[Saved entries]

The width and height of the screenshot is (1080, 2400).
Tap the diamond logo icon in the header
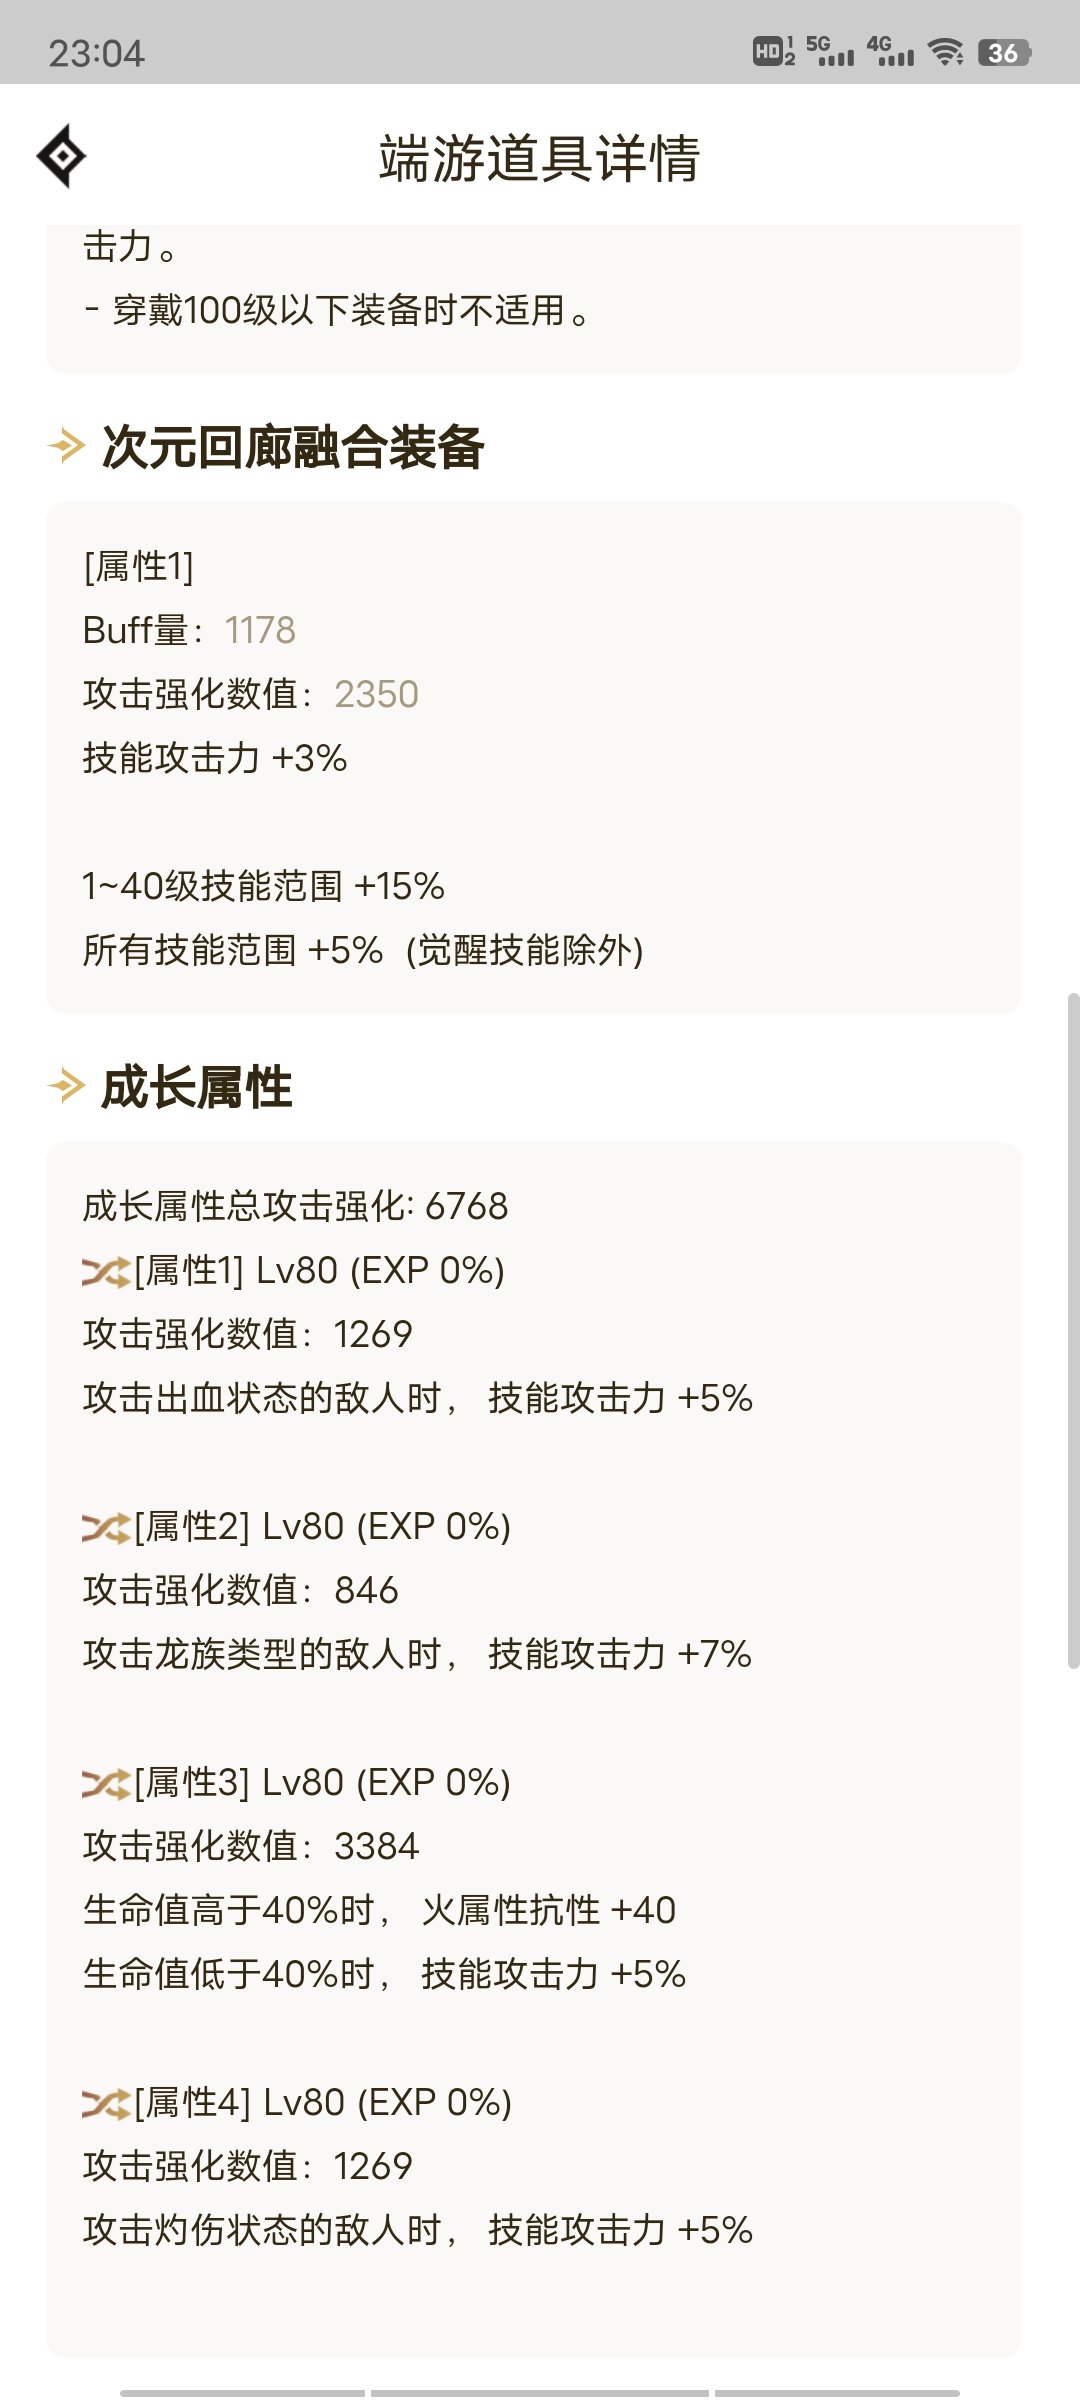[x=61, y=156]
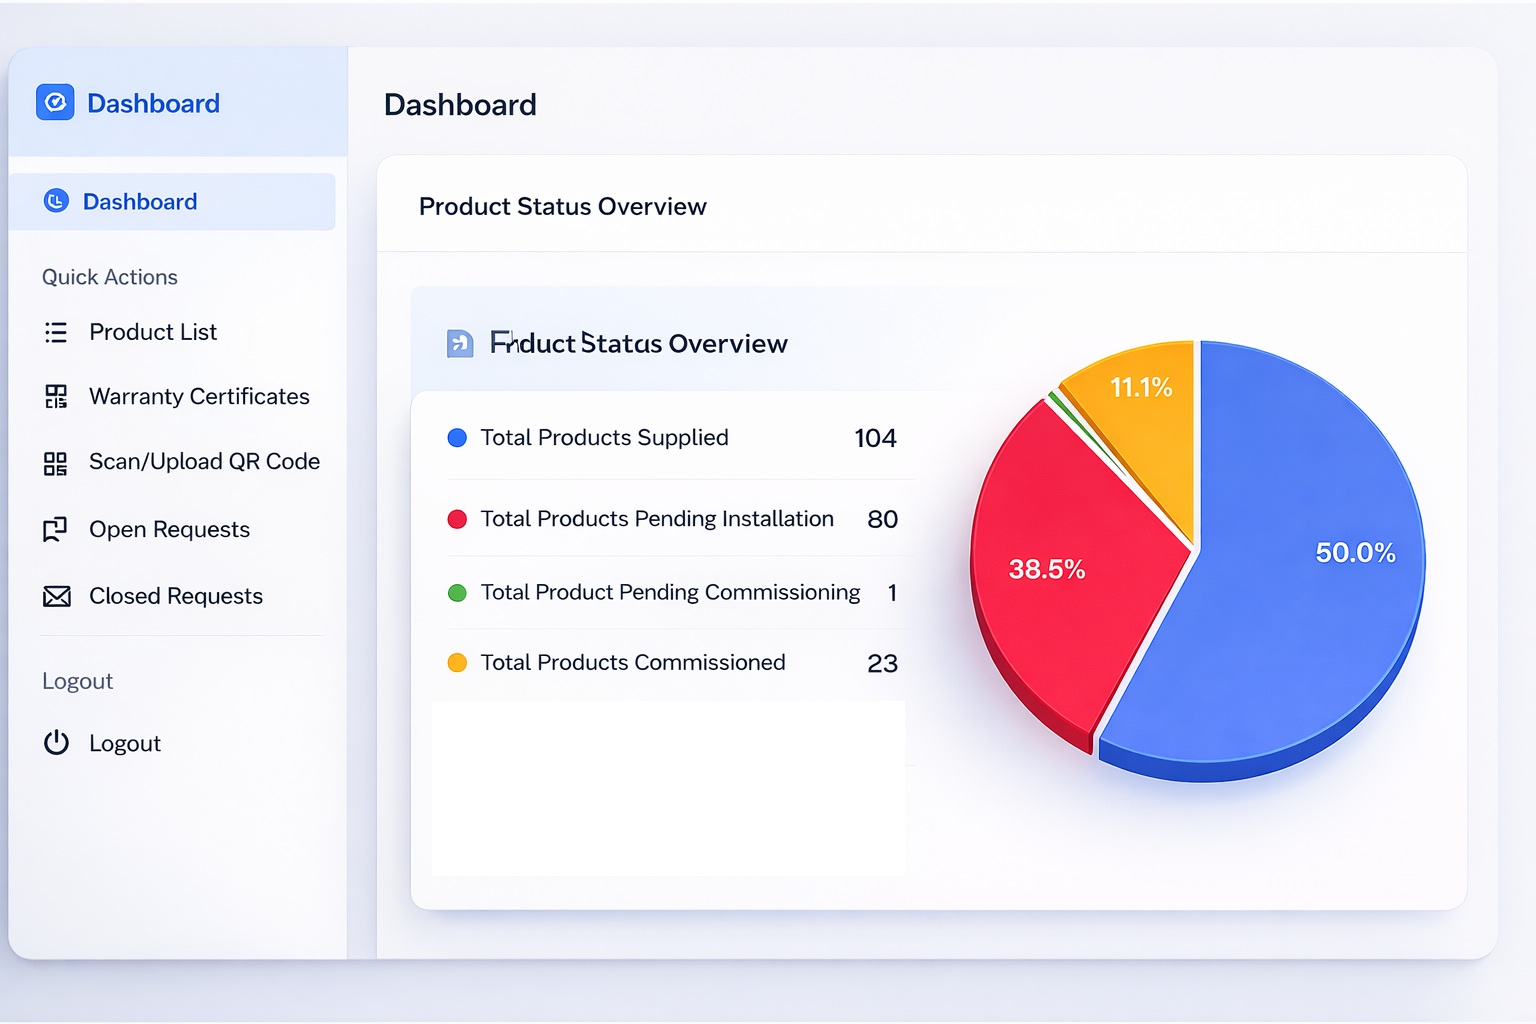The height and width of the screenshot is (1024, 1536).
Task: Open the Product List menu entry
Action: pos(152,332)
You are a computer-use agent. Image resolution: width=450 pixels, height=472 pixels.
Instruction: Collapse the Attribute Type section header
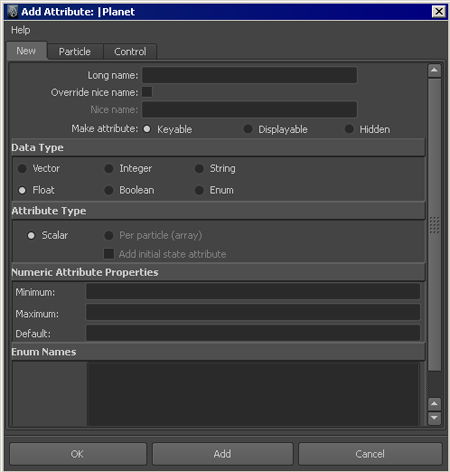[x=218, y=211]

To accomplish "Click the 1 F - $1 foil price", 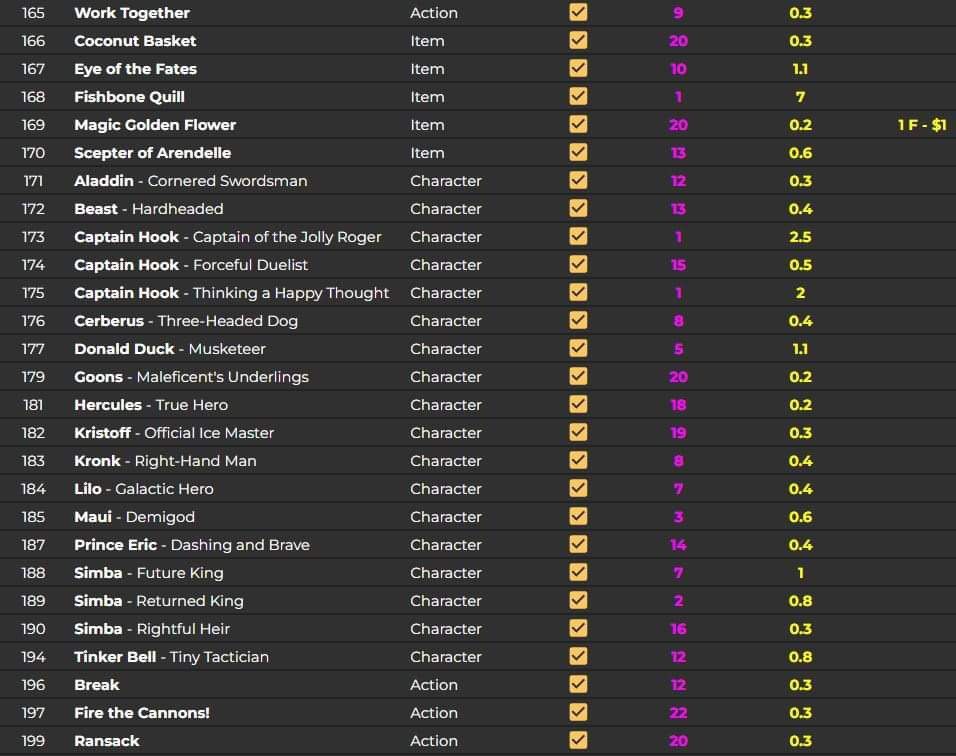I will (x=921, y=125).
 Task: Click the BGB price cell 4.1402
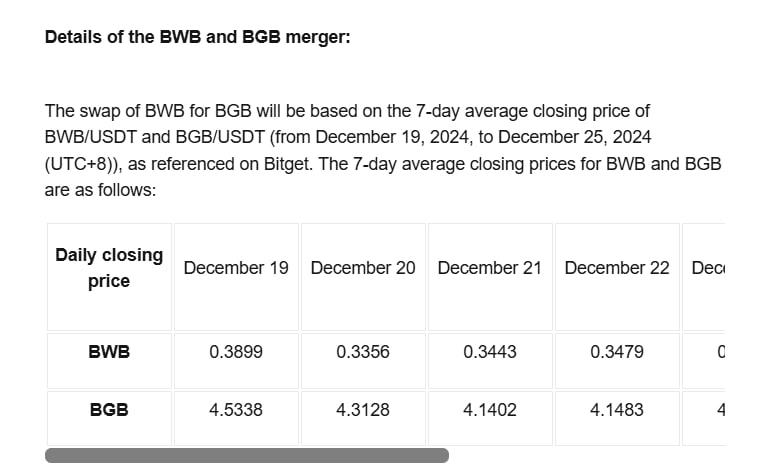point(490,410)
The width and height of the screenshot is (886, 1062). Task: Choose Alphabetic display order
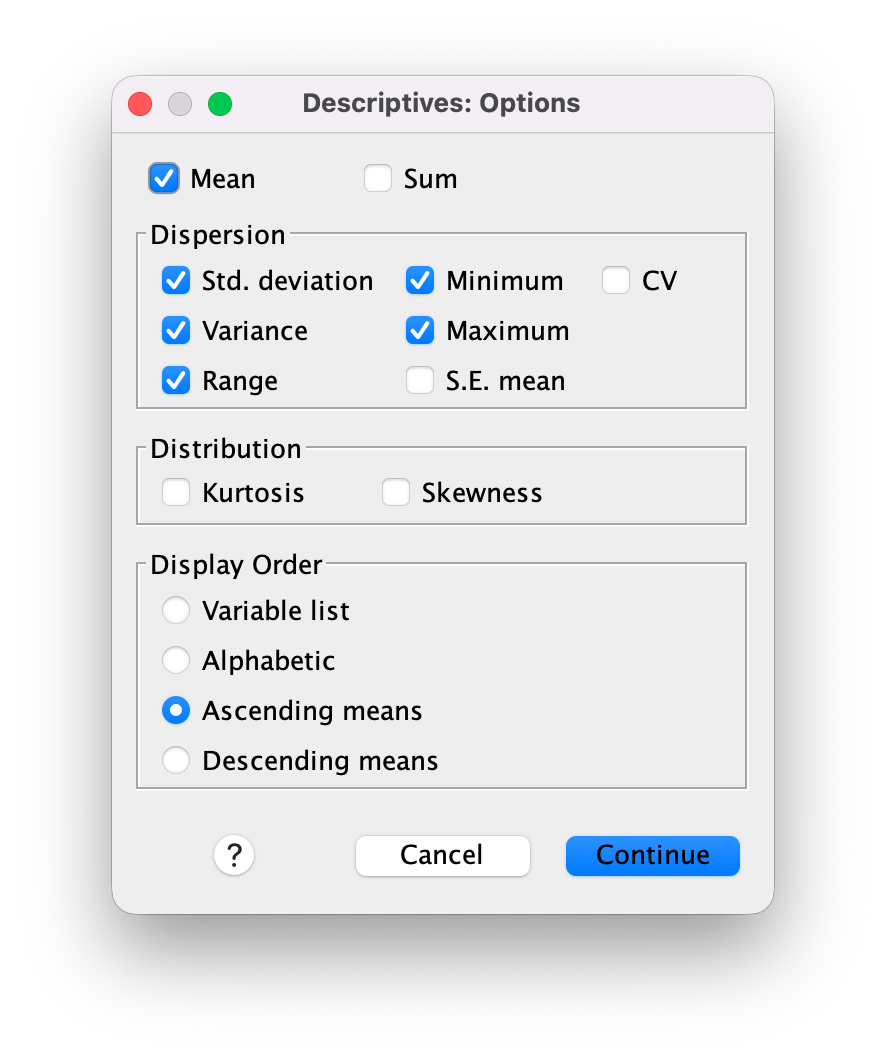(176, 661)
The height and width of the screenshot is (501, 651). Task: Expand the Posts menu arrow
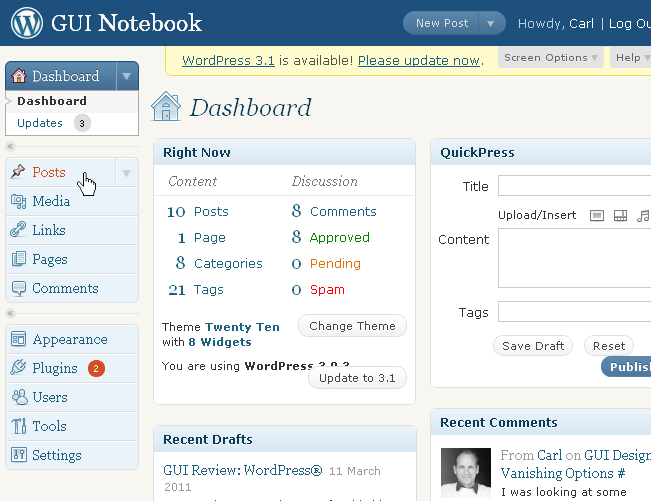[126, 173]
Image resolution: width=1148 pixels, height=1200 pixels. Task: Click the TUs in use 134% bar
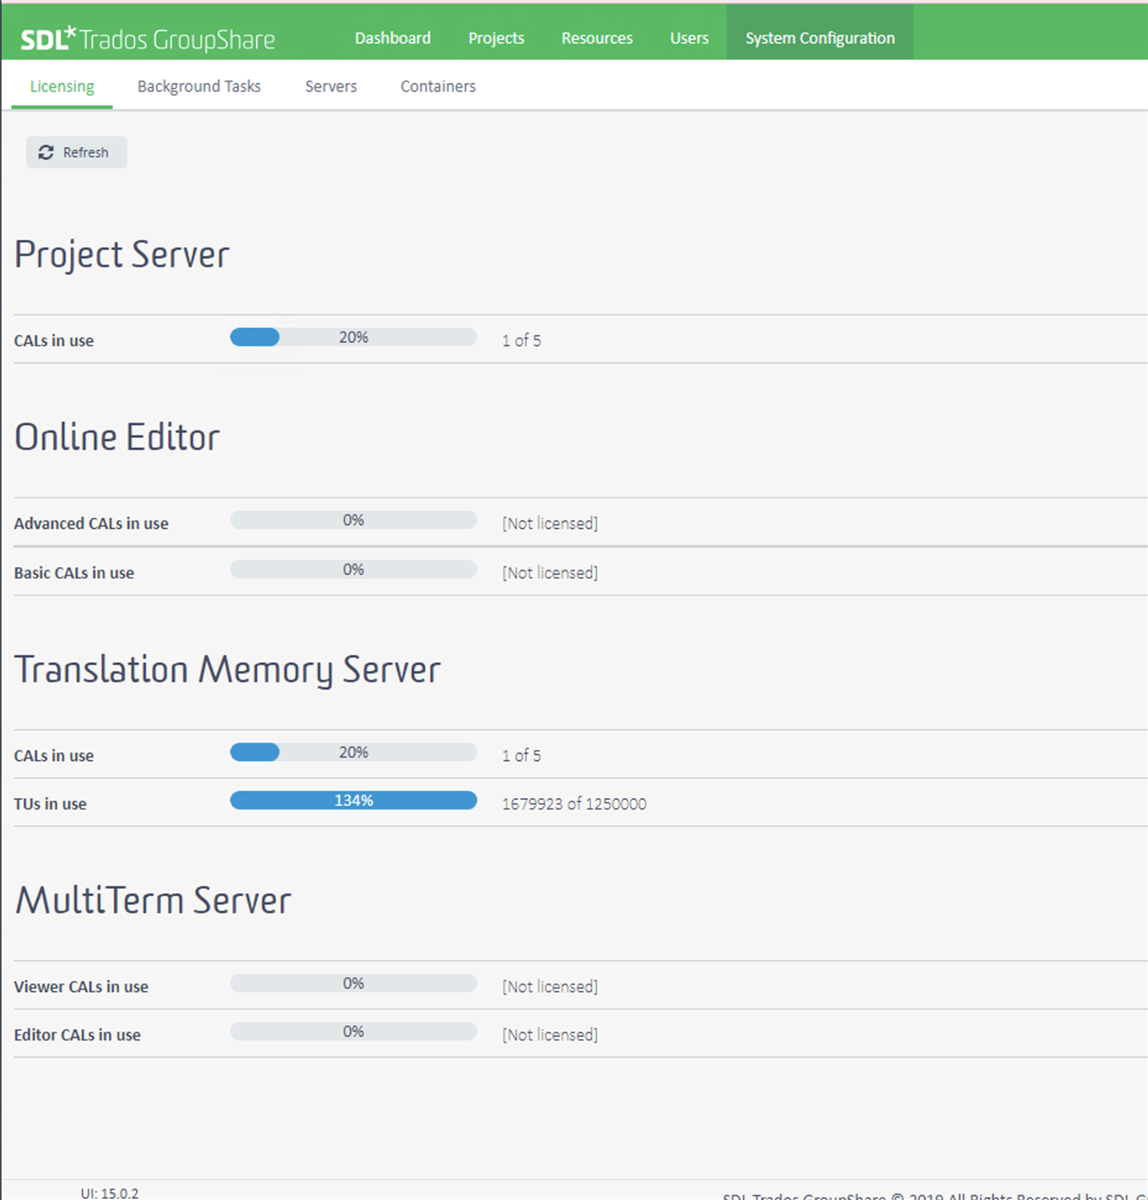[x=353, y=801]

- Assignment -
Starting with the first line of the data above and ending with the line containing "You are a computer-use", please restate every line exactly, leaving images out.

- Output -
The width and height of the screenshot is (1080, 2400).
Tap the diamond logo icon in the header
[x=61, y=156]
The height and width of the screenshot is (1024, 1536).
Task: Open the Product List menu entry
Action: pos(152,332)
You are a computer-use agent. Image resolution: width=450 pixels, height=472 pixels.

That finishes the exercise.